** Exercise materials follows **
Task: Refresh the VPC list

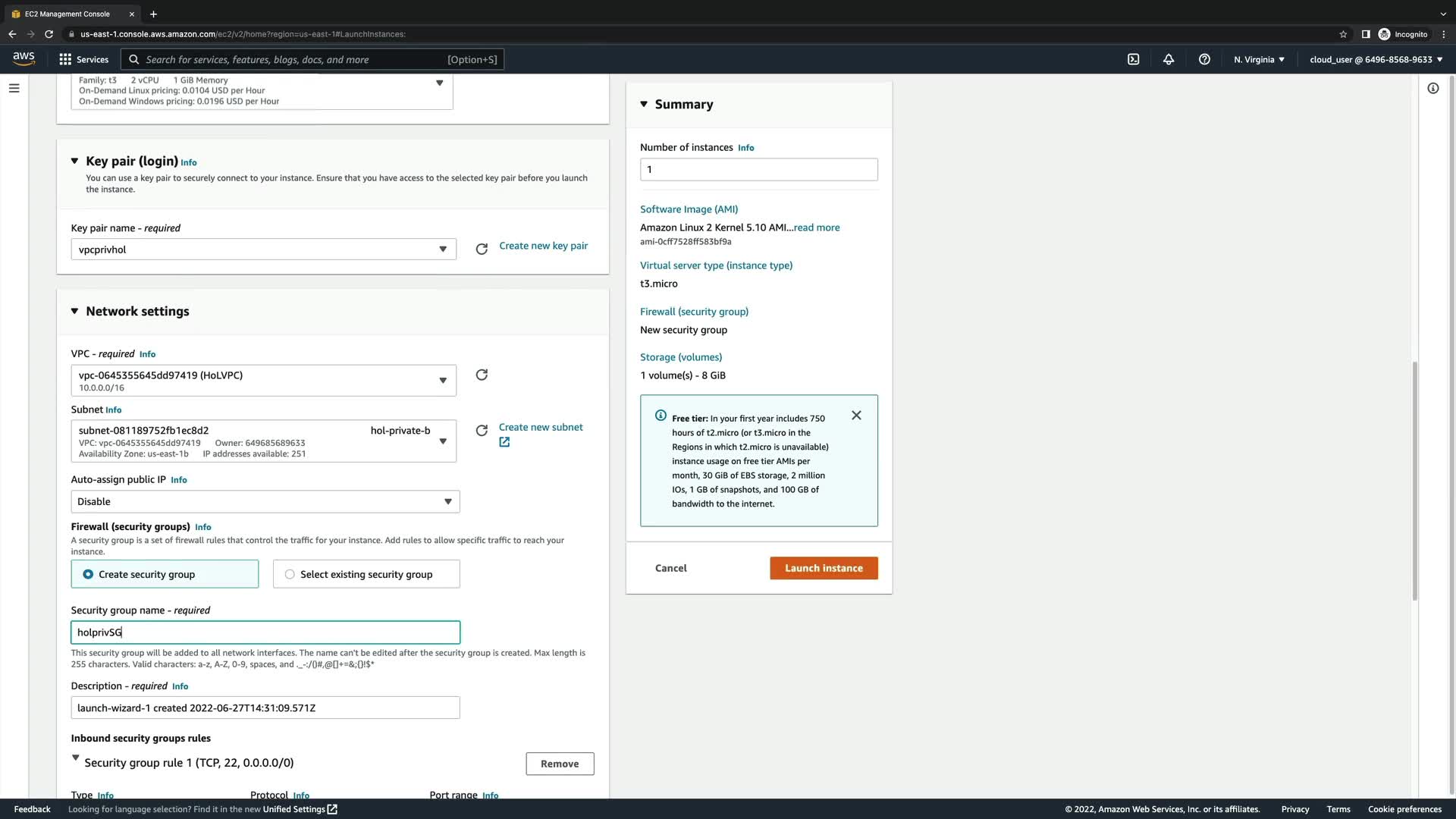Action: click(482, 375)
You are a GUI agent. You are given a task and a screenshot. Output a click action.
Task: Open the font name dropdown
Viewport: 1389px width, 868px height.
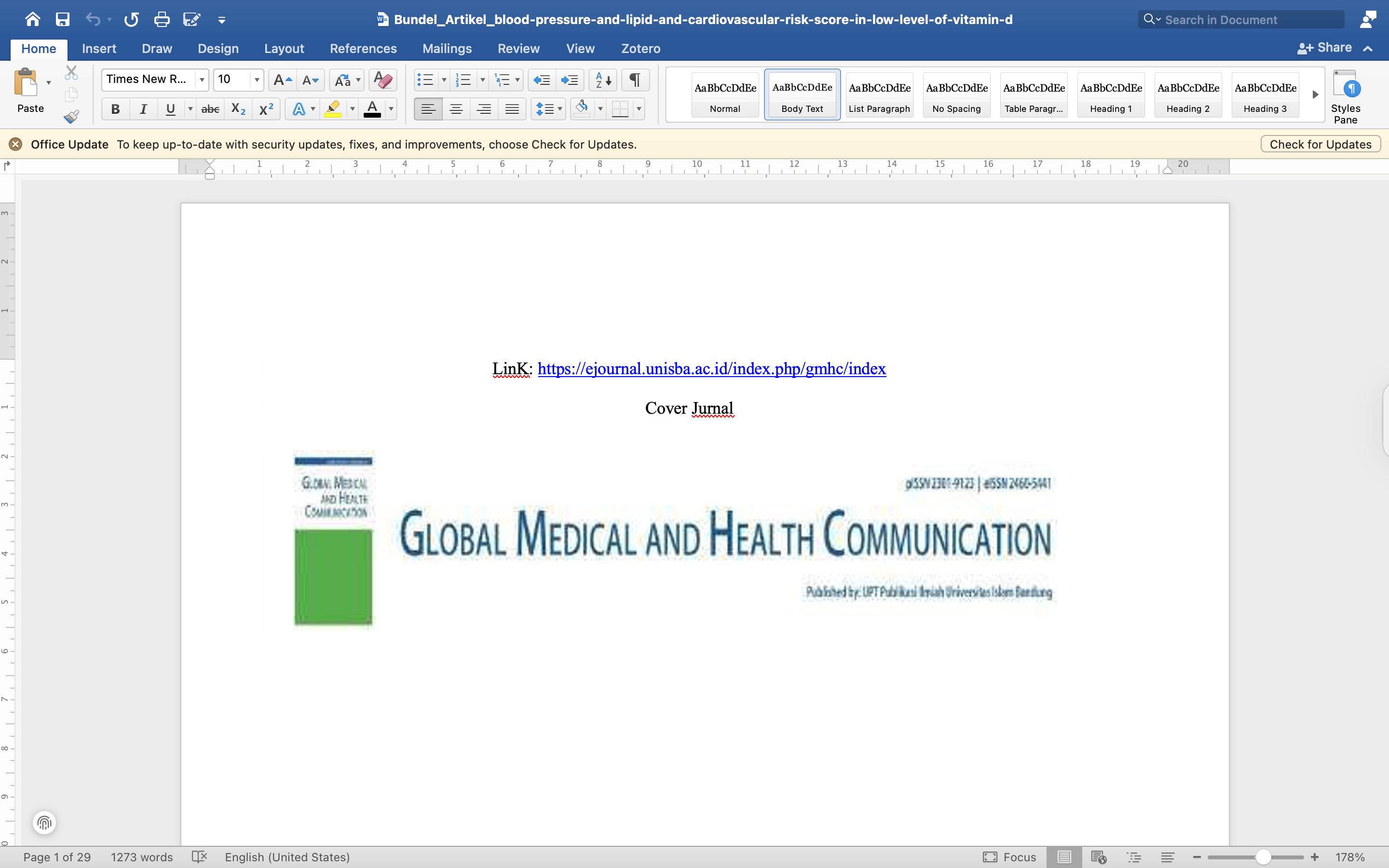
** End of Exercise materials **
** Exercise materials follows **
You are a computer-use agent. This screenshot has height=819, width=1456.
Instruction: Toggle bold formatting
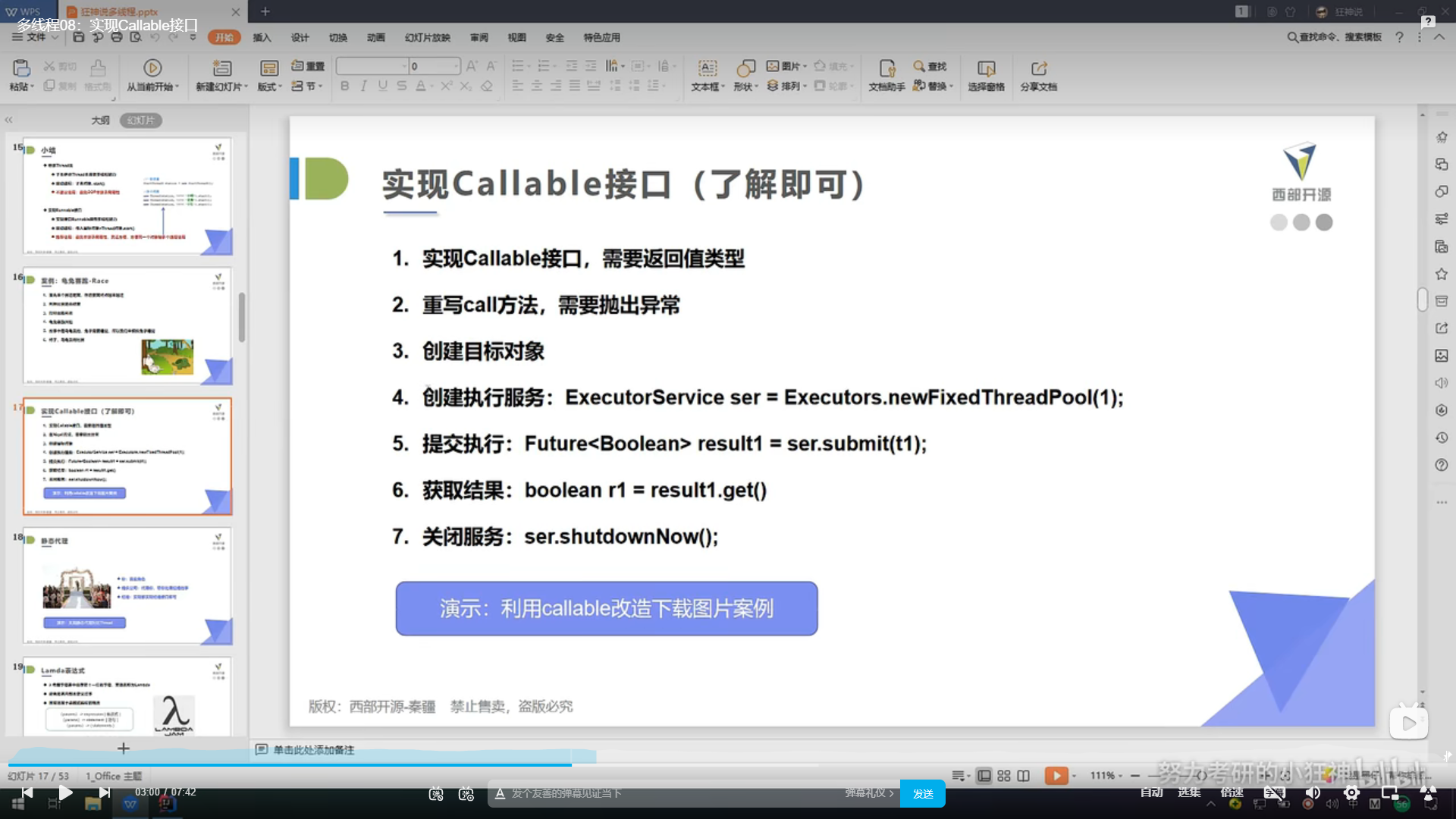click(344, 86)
** End of Exercise materials **
Instructions to follow →
Filter on the word "screenshot": copy each matching line from the entries above.

Response area →
You are a GUI agent. You are given a task and a screenshot. Output a click action.
You are a computer-use agent. This screenshot has height=819, width=1456.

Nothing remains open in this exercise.